Here is how to recreate this effect. Begin in the capabilities.json file by defining a property just like you would for a single static property.

 

 

"objects": {
    "columnFormatting": {
      "displayName": "Bold Column Formatting",
      "properties": {
        "fontBold": {
          "displayName": "Font Bold",
          "type": { "bool": true }
        }
      }
    }
  }

Next, define a generic method to retreive metadata property values. Here is my generic implementation of getValue.

 

 

 

public getValue<T>(objects: DataViewObjects, objectName: string, propertyName: string, defaultValue: T): T {
  if (objects) {
    let object = objects[objectName];
    if (object) {
      let property: T = <T>object[propertyName];
      if (property !== undefined) {
        return property;
      }
    }
  }
  return defaultValue;
}

 

Now comes the tricky part.

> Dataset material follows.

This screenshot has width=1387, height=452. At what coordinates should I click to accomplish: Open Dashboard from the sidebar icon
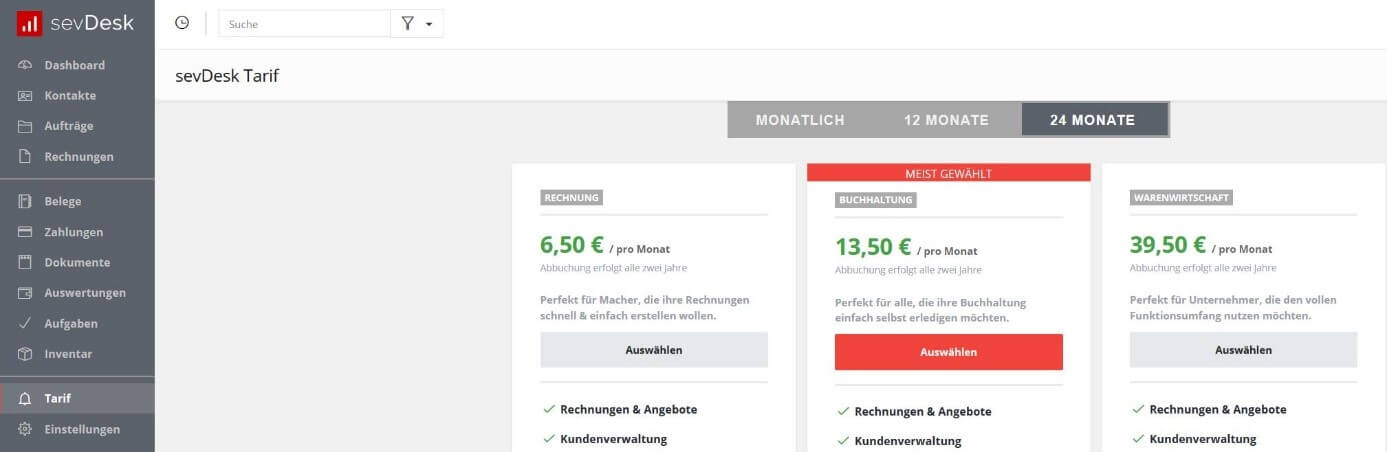(26, 65)
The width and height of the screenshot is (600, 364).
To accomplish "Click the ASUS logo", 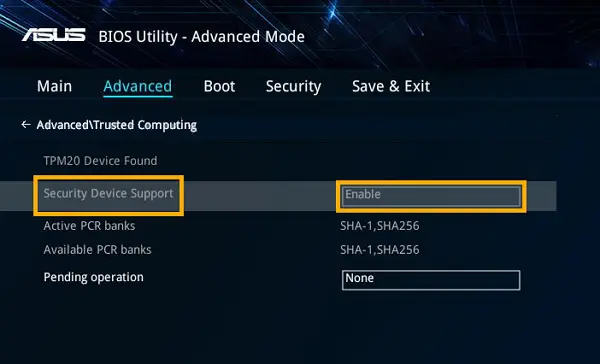I will pos(54,35).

When you implement enumerateObjectInstance, you must use a special selector for column metadata which invovles creating selector object with metadata propert to reference the specific column.

 

selector: { metadata: "YourColumnQueryNameHere" }

Here is the full implementation of enumerateObjectInstance. In particualr, check to see how it loops through each metadata column and adds a new property with a selector that includes the column query name.

 

public enumerateObjectInstances(options: EnumerateVisualObjectInstancesOptions): VisualObjectInstanceEnumeration {
  let objectName = options.objectName;
  let objectEnumeration: VisualObjectInstance[] = [];

  var metadataColumns: DataViewMetadataColumn[] = this.dataView.metadata.columns;

  switch (objectName) {
    case 'columnFormatting':
      for (var i = 0; i < metadataColumns.length; i++) {
        var currentColumn: DataViewMetadataColumn = metadataColumns[i];
        objectEnumeration.push({
          objectName: objectName,
          displayName: currentColumn.displayName,
          properties: {
            fontBold: this.getValue<boolean>(currentColumn.objects, objectName, "fontBold", false)
          },
          selector: { metadata: currentColumn.queryName }
        });

      };
      break;
  }
  return objectEnumeration;
}

That is all it takes to display the properties in the Format pane and to make these properties editable to the user designig a report. The last part is actually doing something difference once the user sets a column property value I handle this in the update method by querying the column property value and using the result to determine when to make the cell bold or not.

 

if (this.getValue<boolean>(columns[columnIndex].objects, "columnFormatting", "fontBold", false)) {
  tableCell.css({ "font-weight": "bold" });
}

Here's a link to the source code for snazzyTable in a GitHub repository.

 

https://github.com/CriticalPathTraining/CustomVisualsForPowerBI/tree/master/snazzyTable

 

Your reply is a lifesaver, I was looking for this! I will write a blog article out of this as a continuation of series on how to develop custom visuals, I will make sure to give you credit!

Hi @TedPattison,

 

Thank you for the long post, but it was very useful, the trick was in the 

 

selector: { metadata: "YourColumnQueryNameHere" }

and

displayName: currentColumn.displayName,

 

thanks you so much 

 

regards 

 

João

Anonymous
Not applicable

hi @joao_pires , and how you add dynamic data to combo box?

 

i try all step above and my combo box still show the static data from capabily file

 

this is my visual.ts

visual.ts.01.PNG

 

and this is my browser console loglog.ts.01.PNG

hi @Anonymous ,

 

when dev my custom visual this option is not possible.

I make a combobox dinamic into CV in CSS.

 

hope is help you.

Anonymous
Not applicable

thanks @joao_pires  and @TedPattison 

 

finally I'm create dynamic color picker as much as fields values selected, and strore in dataview using selector metadata.